• _TEXT SECTION_
• • • • • • •

Judith Hill has issues. Don't we all after a year in this pandemic?
Hill's date back to her childhood as a biracial girl bullied at a mostly white school. To the death of her dear friend Prince five years ago. And to this very day, as her Japanese mother gets hassled for "the China flu."
She addresses her issues on the powerful new album "Baby, I'm Hollywood," a magnetic collection showcasing Hill's rapturously passionate voice and remarkably diverse musicality.
"The driving message of [the album] is not running away from my life or any of the darkness," Hill said last month from her Los Angeles home. "You've got songs that deal with mental health and what it's like to deal with depression and just feeling lost and alone. I dig deeper into more personal emotions and inner thoughts on this record, but I also enjoy telling stories."
Hill, 36, wrote these tunes on tour in 2019. That's when she started to process her feelings and become a "newborn woman," which is the title of one of the songs, a syncopated, Billy Preston-ish piano jam about empowerment that she delivers with liberating sass.
"One day you can wake up feeling you're a newborn woman and the next day you could feel like a total loser again," she explained. "That's the journey of this album, the ups and downs of how I feel."
The 14-song album's most fiery number, her recent single "Americana," sounds as if it were written during the post-George Floyd racial unrest of 2020. Hill says the invigorating rock-soul slammer is about racial identity and the effects of capitalism on communities of color.
"Being a biracial woman in America, sometimes you feel you're not American because you don't fit in the classic image," Hill explained. "They can't figure you out, and you're left on an island without a tribe. It's an identity struggle."

• • • • • • •

• _SUPPLIED DATA_

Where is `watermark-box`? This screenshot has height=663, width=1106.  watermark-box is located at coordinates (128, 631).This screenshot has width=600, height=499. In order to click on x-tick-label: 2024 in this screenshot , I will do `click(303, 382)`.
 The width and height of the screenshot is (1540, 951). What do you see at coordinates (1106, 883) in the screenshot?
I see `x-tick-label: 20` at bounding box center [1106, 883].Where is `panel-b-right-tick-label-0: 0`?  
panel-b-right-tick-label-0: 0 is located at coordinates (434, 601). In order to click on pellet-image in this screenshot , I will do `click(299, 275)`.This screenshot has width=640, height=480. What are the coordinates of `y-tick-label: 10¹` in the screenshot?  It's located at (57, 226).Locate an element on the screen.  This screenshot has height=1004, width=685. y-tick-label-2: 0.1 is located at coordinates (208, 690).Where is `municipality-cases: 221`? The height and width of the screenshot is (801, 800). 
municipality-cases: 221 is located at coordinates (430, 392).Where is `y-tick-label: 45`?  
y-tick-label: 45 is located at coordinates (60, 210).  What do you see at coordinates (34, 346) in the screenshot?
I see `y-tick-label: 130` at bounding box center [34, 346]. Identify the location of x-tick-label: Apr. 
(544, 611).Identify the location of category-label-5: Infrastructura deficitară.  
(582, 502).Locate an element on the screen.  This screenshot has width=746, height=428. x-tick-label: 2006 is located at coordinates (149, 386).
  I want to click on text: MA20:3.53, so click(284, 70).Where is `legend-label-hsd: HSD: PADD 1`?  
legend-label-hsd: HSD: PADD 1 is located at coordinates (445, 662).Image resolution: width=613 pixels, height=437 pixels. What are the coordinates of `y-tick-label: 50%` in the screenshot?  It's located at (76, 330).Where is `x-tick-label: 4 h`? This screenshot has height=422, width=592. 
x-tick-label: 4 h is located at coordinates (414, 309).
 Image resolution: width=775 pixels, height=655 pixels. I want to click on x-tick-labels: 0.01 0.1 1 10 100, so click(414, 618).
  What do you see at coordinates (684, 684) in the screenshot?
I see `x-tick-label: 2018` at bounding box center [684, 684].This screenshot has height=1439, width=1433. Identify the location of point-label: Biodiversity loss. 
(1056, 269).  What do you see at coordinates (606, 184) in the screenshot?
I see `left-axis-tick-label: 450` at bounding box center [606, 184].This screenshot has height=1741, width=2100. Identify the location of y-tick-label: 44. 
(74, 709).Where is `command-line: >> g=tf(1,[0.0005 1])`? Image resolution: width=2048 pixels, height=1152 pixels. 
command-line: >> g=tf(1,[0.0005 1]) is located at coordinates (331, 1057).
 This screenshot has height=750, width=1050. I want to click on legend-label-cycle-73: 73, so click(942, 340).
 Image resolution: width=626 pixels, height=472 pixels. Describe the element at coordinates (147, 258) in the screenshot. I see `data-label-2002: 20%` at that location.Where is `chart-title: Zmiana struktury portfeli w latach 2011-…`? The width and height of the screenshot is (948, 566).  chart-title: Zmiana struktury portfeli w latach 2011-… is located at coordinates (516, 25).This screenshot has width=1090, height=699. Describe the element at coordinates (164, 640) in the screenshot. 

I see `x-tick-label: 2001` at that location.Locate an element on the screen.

• • • • • • •

• _TO DO_
(1) List every person named in the article about Judith Hill's album.
(2) Reproduce the article about Judith Hill's album from "Hill's date back" up to and including "remarkably diverse musicality.".

• _ANSWERS BY ITEM NUMBER_
(1) Judith Hill, Prince, Billy Preston, George Floyd

(2)
Hill's date back to her childhood as a biracial girl bullied at a mostly white school. To the death of her dear friend Prince five years ago. And to this very day, as her Japanese mother gets hassled for "the China flu."
She addresses her issues on the powerful new album "Baby, I'm Hollywood," a magnetic collection showcasing Hill's rapturously passionate voice and remarkably diverse musicality.